More comprehensive and flexible process models have been developed, adapted and tested for a new intelligent machining control scheme. These models provide on-line estimates of tool wear and tool wear rate, and off-line evaluations of different constraints according to process capacity and part quality requirements.
In the first part of this thesis, different modelling techniques, including statistical and neural network techniques have been applied to build constraint variable models for cutting power, noise level, chip merit mark and surface roughness. Once the constraint models are defined, a rule-based system guides their applications according to the particular requirements and process set-up available. Experimental validations and comparisons of the models has been carried out and demonstrated the advantage of using the neural networks over other techniques.

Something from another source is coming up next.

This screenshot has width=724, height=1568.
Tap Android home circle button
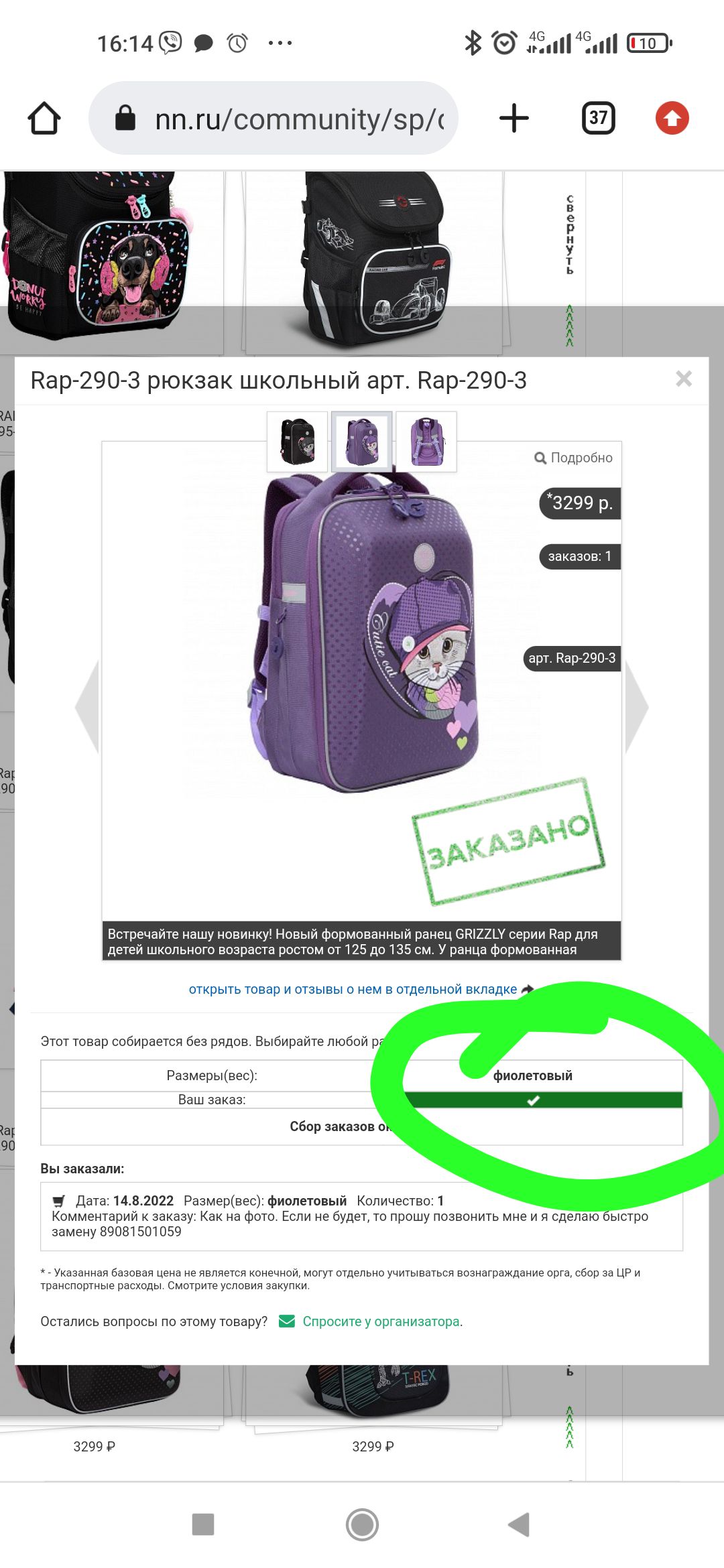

Modelling for on-line process optimization involves tool wear and tool wear rate estimation. In the second part of the thesis, analytical functions have been derived from the theory of contact mechanics, allowing exceptionally good estimates of compressive and shear stresses in the chip-tool and workpiece-tool interfaces. Such interfacial stress modelling served as a baseground for parameter estimation of tool wear and tool wear rate. These models have been tested successfully by simulation on several alloys including SAE 1112, SAE 4135 and other soft steels, and using carbide and HSS tools. The experimental data for the simulation have been provided by extensive process monitoring.
Demonstration of the entire approach for IMS has indicated great promise for future development and application to intelligent machining control.